After a short drive from the Lake Proctor Wilderness Area, I arrived at the Geneva Wilderness Area around 11:30 am. I ate a quick lunch in my car before starting the next hike just before noon.
There were others approaching the trailhead with their dogs, so I quickly started down the trail ahead of them. This was going to be a short hike but I could tell that the trail was going to be crowded.
After less than ten minutes walking, the trail reached a lake with a fishing pier reaching out to the center. On the pier I stopped to have a look around and take photos (see first photo and above). The water was calm and clear. I noticed people waiting for me to finish, so I quickly headed back to the trail.

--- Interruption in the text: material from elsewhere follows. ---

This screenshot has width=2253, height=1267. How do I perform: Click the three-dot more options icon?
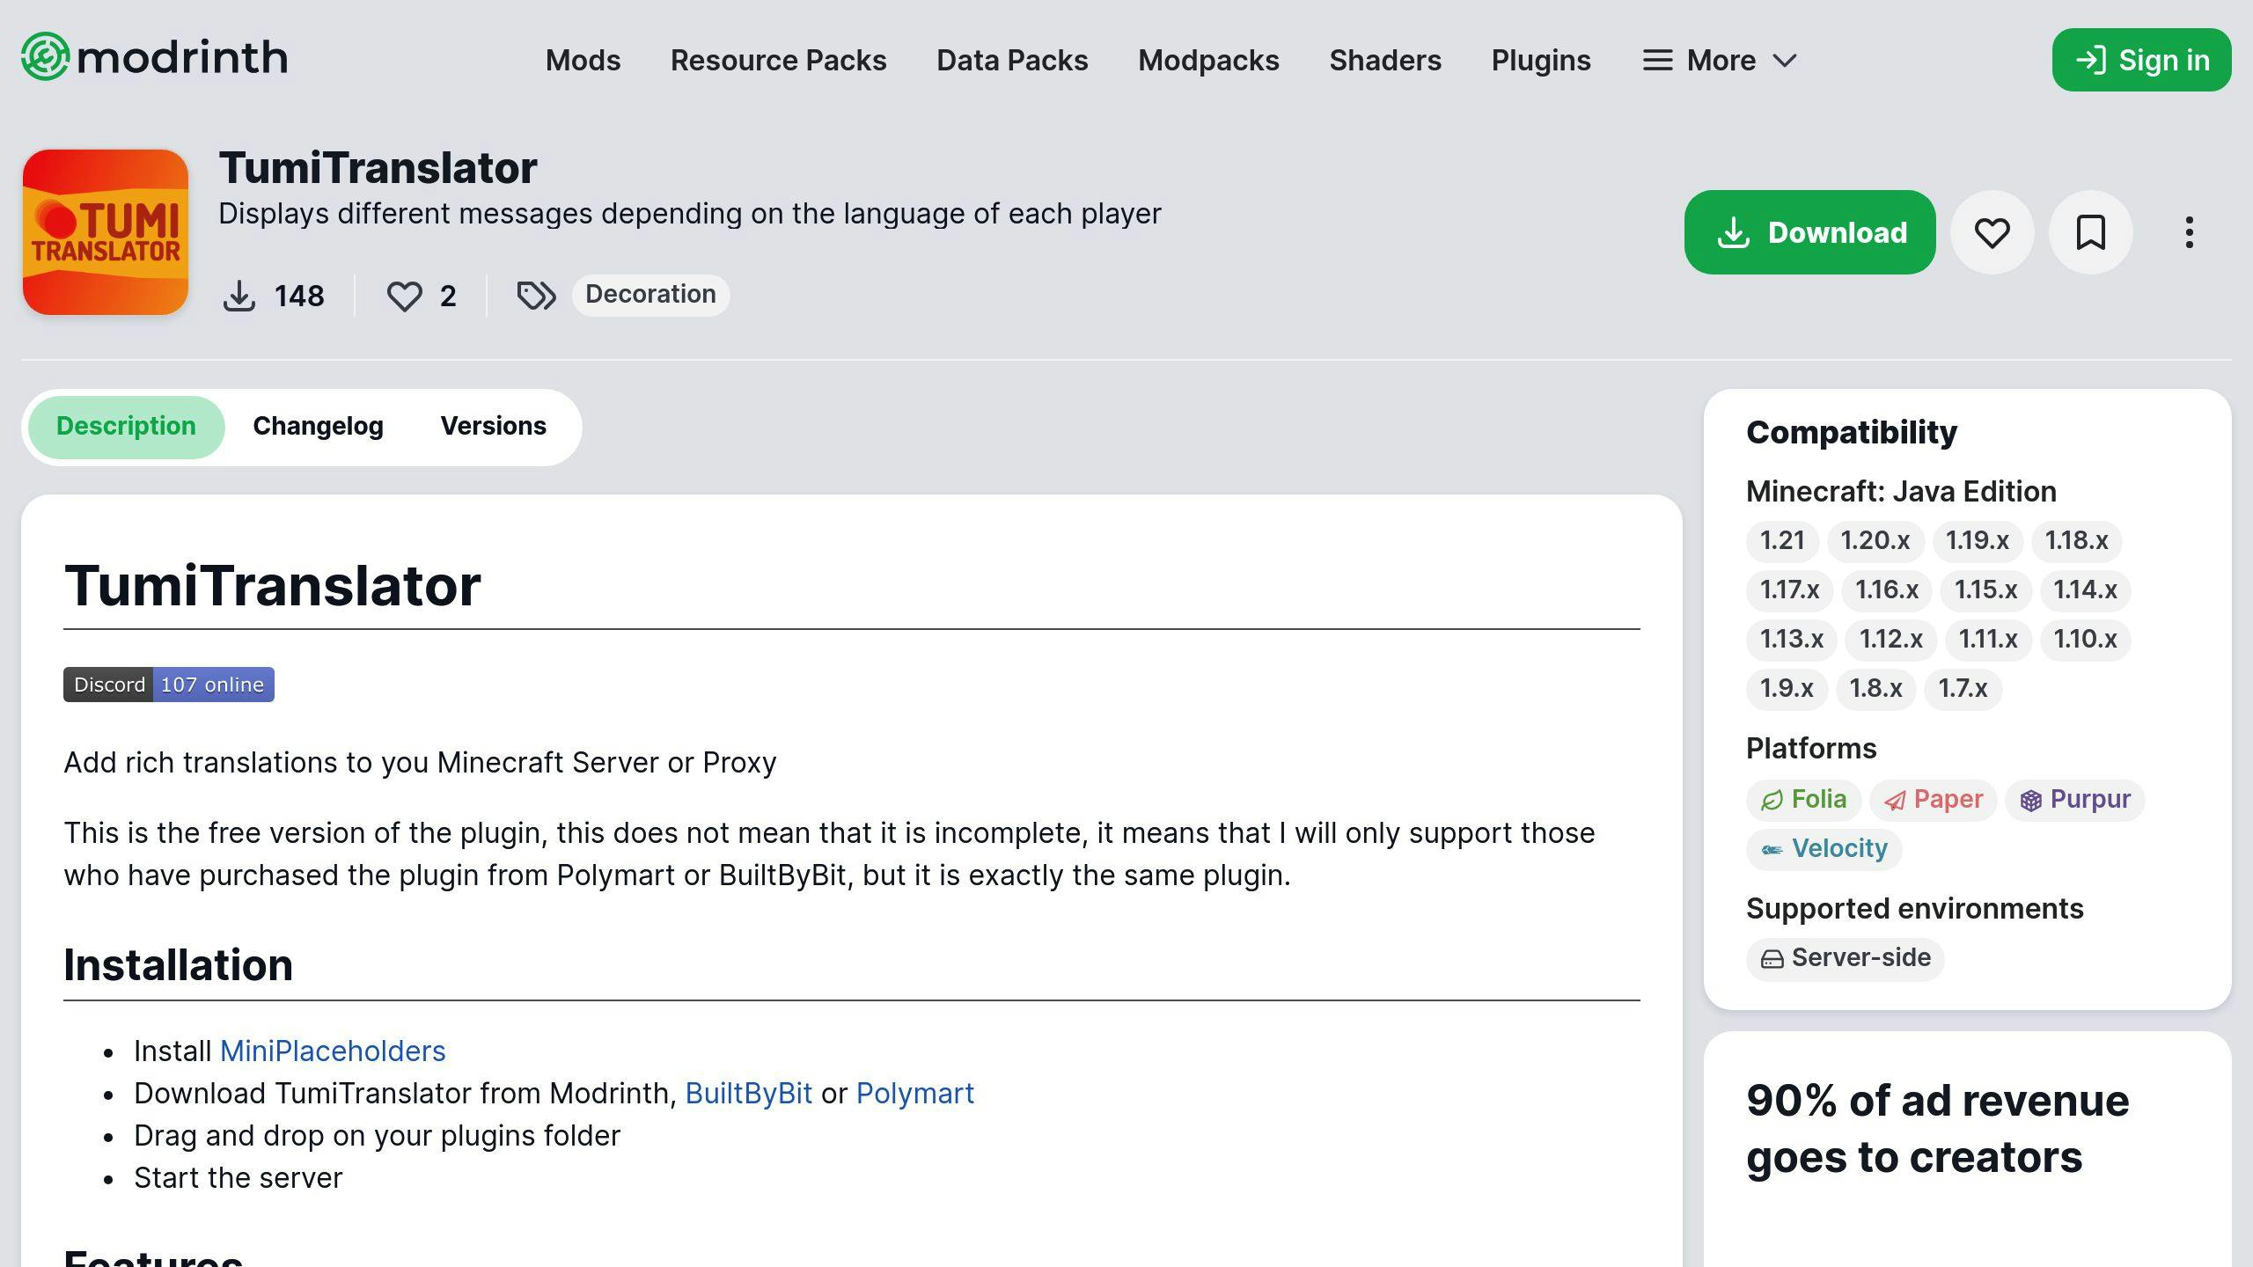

I continued on the Loop Trail which cut across a thin strip of land between the two lakes in the park. I stopped to take some photos of the larger of the two lakes, on the left of the trail (the lake the Loop Trail encircles).
Off to the left of the Loop Trail, a short side trail took me to an outdoor chapel. Here I explored a little before taking a short break in shade of the chapel itself.
I rejoined the main Loop Trail where many hikers and mountainbikers were walking, riding, and resting. I passed them and continued south, past a small canal. This was the end of the shady half of the hike. Also the last of other people, as it turned out.
At the southern end of the Loop Trail I emerged into an open and sunny area with a wide and sandy trail. For the next few hundred yards it was very hot and very hard walking in the thick, soft sand. At the junction of the Flagler Trail, I turned left to continue around towards the lake. There was a marked (detour) trail to the right—which wasn’t in the 50 Hikes book—so I continued straight to the lake.
At the lake the trail was flooded, so I skirted along the far right side of the trail trying to stay on dry land. I had to jump a few puddles of water and did get my shoes wet once. Just past the flooded trail, the detour trail rejoined the main trail and I realized I could have avoided the flooded section. No real harm done! I might let the authors know so they can update their book, however.
The trail followed the lake shore and provided views across to the chapel where I had rested earlier. This section was also very sunny and hot with no shade.
Past the lake, I soon arrived at the Ed Yarborough Nature Center. On the right side, there were man-made houses for both bees and bats. I took a rest and enjoyed reading about them. Unfortunately, it seemed there were no bees at home and I also did not see any bats in the middle of the day.
I was hot and thirsty and nearly done. There was just one short section of trail left, passing through a gate, and along a sandy road back to the trailhead. This 1.9-mile hike took just over an hour to complete. The temperature at the end was 89°F.
I returned to my MINI, which was parked in the shade in its own little corral. I ate another sandwich before leaving the park just after 1:00 pm.
This was the second of two hikes on this day, my first was at the #22 Lake Proctor Wilderness Area.
My drive home would take me near Sanford, so I planned to have my post-hike beer at one of my favorite local breweries, Wop’s Hops. In the parking lot I changed my shirt, socks, and shoes. Inside I ordered a pint of their Tipsy Trip C American Wheat Beer and found a table in the restaurant side of the building. Unfortunately, since it was Sunday neither of the owners, Greg and Pete, were there. Even so, it was a cold and refreshing way to reward myself for finishing two hikes from the book in one day.